Hey, Michael Alexander, call your agent: You got scooped!
From the
New York Times:
16-Year Slump? If So, Blame It on the Boomers
A new study of American demographic patterns and the stock market predicts that while the market may rally periodically, its overall direction will be downward until around 2018.
This bearish forecast is based on a model devised by three finance professors ? John Geanakoplos of Yale, Michael J. P. Magill of the University of Southern California and Martine Quinzii of the University of California at Davis. In a study titled "Demography and the Long-Run Predictability of the Stock Market" (
http://papers.ssrn.com /sol3/papers.cfm?abstract_id=329840), they report that their model has done a good job of explaining the bull and bear markets of the last century. But its accuracy as a forecasting tool, of course, is untested.
The professors' approach is complex, but it depends on a simple indicator: the ratio of the number of middle-aged people to the number of young adults in the population. When this ratio rises, the overall market's price-to-earnings ratio will rise, too, the professors predict. When the age ratio declines, as it is likely to do until about 2018, the market's P/E will also decline.
Demographics are the most important factor in determining long-term market trends, according to the professors, who believe that individual investment behavior largely depends on age-related patterns. Younger adults, those from 20 to 39, are generally consumers. Middle-aged people, 40 to 59, tend to invest in stocks. Retirees are likely to sell more stocks than they buy.
Market performance is strongly affected by the relative numbers of people in each of these three life stages, the professors say. When more people are entering middle age than retiring, for example, the market tends to rise because more people will be buying than selling. If the next generation of investors is smaller, the trend will reverse when the middle-aged investors retire.
The major influence of the next two decades will be the aging of the baby boomers, the approximately 79 million people born in the United States from 1945 to 1965. This generation has about 27 million more people than the one that preceded it, and about 10 million more than the one that followed.
The big difference in the sizes of these generations has already led to wide swings in the stock market, the study found. As the first baby boomers approached middle age in 1985 and began investing heavily, their buying more than offset the selling of the older generation then entering retirement. Stocks entered a multiyear bull market.
That trend is reversing, according to the model, which predicts that the market has entered a long decline caused by baby boomers selling stocks as they approach retirement. The sales will be only partially offset by the purchases of the smaller group entering middle age.
The model predicts that this long-term trend will not turn positive again until after 2018, when retirees' stock sales will be more than offset by the purchases of younger investors. This trend will strengthen as the larger baby boom "echo" generation, born between 1985 and 2005, enters middle age.

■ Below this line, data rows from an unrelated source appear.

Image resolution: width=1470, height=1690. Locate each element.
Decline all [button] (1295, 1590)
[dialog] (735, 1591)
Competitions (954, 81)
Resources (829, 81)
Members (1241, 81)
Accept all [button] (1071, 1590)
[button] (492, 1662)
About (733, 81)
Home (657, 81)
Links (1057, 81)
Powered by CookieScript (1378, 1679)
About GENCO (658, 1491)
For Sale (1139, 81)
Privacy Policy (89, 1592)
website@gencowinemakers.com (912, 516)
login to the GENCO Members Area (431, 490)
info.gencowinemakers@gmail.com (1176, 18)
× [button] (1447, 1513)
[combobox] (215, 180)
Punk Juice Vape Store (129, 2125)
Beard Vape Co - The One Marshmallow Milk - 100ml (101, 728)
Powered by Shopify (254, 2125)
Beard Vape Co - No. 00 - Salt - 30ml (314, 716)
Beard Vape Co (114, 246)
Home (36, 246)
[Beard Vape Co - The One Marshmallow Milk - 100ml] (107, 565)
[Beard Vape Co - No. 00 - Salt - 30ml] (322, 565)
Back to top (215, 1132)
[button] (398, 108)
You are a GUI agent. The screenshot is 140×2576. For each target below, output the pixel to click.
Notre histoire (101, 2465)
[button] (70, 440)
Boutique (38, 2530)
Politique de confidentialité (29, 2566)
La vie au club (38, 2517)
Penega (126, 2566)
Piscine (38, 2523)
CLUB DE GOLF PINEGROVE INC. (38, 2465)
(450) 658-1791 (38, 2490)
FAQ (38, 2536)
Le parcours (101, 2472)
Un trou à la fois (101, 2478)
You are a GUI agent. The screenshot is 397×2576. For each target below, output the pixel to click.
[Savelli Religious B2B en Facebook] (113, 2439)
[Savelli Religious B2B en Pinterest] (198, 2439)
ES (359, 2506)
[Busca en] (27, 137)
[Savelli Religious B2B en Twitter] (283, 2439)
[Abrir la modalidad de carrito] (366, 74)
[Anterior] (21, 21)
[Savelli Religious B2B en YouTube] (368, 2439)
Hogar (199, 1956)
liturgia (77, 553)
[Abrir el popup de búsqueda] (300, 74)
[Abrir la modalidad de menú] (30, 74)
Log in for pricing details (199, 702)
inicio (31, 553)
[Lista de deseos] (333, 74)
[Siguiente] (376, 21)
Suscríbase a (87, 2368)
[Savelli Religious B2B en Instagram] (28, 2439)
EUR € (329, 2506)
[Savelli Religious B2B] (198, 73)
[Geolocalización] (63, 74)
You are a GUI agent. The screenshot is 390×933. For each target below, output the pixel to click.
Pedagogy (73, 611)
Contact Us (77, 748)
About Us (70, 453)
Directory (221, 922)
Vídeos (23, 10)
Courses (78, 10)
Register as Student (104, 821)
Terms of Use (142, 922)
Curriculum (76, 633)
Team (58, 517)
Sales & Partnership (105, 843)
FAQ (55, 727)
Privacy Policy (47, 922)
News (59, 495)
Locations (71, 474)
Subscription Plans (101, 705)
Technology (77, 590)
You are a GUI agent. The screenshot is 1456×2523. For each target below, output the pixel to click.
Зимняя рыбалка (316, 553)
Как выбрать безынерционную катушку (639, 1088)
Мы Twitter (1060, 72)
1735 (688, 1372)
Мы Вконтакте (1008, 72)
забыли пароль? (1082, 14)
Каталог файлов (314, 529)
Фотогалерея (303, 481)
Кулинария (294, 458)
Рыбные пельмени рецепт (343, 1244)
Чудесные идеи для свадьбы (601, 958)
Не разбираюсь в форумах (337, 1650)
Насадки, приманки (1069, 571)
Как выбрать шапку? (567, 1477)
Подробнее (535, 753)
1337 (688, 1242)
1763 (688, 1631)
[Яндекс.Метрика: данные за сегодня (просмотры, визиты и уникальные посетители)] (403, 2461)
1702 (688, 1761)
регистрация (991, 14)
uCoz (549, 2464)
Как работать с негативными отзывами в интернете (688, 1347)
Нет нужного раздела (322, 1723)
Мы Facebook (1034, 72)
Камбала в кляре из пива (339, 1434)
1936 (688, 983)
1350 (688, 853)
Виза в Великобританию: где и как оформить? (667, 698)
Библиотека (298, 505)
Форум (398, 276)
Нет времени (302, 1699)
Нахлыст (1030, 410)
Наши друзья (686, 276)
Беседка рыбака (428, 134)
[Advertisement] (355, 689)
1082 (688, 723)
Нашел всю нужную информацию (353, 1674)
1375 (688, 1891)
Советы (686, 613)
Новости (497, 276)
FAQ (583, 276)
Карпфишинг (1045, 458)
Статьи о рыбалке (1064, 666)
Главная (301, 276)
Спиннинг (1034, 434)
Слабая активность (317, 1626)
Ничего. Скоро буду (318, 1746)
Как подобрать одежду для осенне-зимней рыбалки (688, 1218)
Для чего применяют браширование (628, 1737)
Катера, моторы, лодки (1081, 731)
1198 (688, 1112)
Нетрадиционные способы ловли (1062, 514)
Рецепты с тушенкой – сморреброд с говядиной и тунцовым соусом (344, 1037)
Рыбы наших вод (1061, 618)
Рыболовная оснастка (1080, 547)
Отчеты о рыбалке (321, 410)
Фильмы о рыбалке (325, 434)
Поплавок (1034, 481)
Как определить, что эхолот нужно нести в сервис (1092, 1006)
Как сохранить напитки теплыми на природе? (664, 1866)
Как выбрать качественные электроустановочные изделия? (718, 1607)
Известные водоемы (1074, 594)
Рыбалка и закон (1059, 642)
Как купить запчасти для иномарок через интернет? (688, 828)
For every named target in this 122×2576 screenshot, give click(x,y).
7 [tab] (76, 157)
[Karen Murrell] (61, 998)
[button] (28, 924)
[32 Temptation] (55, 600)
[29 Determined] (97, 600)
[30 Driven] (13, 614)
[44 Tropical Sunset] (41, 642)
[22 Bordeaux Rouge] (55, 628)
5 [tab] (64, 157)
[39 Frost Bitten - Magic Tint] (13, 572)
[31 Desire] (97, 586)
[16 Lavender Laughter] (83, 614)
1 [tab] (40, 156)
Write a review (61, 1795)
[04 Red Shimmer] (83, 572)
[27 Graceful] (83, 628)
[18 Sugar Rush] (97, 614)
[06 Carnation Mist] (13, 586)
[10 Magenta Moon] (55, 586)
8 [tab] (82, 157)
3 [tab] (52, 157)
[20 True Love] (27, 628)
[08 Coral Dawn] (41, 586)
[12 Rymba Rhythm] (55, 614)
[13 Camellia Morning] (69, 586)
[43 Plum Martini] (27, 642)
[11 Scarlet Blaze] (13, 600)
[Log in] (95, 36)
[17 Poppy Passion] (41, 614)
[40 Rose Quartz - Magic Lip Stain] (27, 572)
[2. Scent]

Since the professors began circulating their research as a working paper in August, critics have been skeptical that the model will apply to other periods or countries as it has to American history. Professor Magill is using it to study Japan, and so far it appears to hold up well. The model suggests that much of the long-running bear market there can be explained by the high ratio of retirees to middle-aged people.
To derive from the model a long-term forecast for the American market, it is necessary to estimate how fast corporate earnings will grow. Assuming that they grow at the same rate as they have over the last two decades, the model predicts that the market, after inflation, will lose more than half its value through 2018.
Still, the model holds out hope for truly long-term investors. After all, if the professors are right, a bull market lasting more than a decade will begin after 2018.